## About this task
Repeat exactly the opening lines of the records, ending with the line that contains "Open the three-dot".

## Collected data

===============

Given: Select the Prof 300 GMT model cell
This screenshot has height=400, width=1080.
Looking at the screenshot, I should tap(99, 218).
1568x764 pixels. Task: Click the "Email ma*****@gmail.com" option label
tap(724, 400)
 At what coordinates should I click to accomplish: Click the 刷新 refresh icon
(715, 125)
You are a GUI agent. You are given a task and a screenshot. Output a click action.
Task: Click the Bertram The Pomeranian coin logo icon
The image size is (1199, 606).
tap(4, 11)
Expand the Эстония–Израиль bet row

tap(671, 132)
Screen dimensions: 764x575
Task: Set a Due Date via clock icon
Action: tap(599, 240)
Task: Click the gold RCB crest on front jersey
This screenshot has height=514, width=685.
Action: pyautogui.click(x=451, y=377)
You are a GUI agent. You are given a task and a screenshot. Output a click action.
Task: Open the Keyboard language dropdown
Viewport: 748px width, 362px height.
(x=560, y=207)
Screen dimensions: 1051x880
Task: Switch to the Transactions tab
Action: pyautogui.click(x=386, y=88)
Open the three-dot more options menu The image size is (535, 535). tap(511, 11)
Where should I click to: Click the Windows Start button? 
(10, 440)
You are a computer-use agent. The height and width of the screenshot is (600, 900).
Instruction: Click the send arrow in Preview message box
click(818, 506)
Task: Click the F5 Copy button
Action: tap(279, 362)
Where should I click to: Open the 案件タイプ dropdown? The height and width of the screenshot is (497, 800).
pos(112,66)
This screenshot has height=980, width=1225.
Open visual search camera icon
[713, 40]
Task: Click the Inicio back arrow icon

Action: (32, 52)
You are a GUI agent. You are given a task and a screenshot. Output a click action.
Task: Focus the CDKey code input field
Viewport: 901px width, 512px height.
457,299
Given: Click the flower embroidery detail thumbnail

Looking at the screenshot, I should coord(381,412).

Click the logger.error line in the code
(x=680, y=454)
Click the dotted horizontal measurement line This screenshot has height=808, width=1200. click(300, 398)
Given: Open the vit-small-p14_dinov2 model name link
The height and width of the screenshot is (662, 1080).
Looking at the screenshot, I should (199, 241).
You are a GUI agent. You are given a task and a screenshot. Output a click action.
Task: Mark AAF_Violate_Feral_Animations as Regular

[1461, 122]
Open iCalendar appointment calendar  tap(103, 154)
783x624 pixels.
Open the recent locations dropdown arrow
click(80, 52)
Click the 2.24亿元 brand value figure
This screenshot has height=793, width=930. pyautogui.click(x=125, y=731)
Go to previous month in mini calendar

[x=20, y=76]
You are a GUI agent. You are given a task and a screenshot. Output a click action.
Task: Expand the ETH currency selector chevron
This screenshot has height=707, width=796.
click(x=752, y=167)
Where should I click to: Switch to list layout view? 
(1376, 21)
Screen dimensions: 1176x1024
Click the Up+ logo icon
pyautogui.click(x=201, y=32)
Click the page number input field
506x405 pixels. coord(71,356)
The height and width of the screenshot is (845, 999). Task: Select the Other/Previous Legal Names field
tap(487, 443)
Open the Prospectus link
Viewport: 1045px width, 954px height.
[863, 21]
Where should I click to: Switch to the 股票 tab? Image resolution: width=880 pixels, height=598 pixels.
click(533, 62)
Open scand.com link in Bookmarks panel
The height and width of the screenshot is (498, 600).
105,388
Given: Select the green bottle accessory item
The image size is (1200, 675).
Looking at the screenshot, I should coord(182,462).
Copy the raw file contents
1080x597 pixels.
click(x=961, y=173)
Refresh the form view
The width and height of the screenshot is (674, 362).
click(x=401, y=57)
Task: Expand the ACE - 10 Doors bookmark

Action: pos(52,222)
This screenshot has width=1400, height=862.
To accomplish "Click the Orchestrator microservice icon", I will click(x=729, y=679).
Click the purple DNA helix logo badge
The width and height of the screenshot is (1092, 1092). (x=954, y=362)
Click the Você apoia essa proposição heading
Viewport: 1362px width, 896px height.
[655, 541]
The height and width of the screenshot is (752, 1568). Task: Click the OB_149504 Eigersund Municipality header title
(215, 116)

===============

## Output for this exercise
Given: Select the Prof 300 GMT model cell
This screenshot has height=400, width=1080.
Looking at the screenshot, I should tap(99, 218).
1568x764 pixels. Task: Click the "Email ma*****@gmail.com" option label
tap(724, 400)
 At what coordinates should I click to accomplish: Click the 刷新 refresh icon
(715, 125)
You are a GUI agent. You are given a task and a screenshot. Output a click action.
Task: Click the Bertram The Pomeranian coin logo icon
The image size is (1199, 606).
tap(4, 11)
Expand the Эстония–Израиль bet row

tap(671, 132)
Screen dimensions: 764x575
Task: Set a Due Date via clock icon
Action: tap(599, 240)
Task: Click the gold RCB crest on front jersey
This screenshot has height=514, width=685.
Action: pyautogui.click(x=451, y=377)
You are a GUI agent. You are given a task and a screenshot. Output a click action.
Task: Open the Keyboard language dropdown
Viewport: 748px width, 362px height.
(x=560, y=207)
Screen dimensions: 1051x880
Task: Switch to the Transactions tab
Action: pyautogui.click(x=386, y=88)
Open the three-dot more options menu The image size is (535, 535). tap(511, 11)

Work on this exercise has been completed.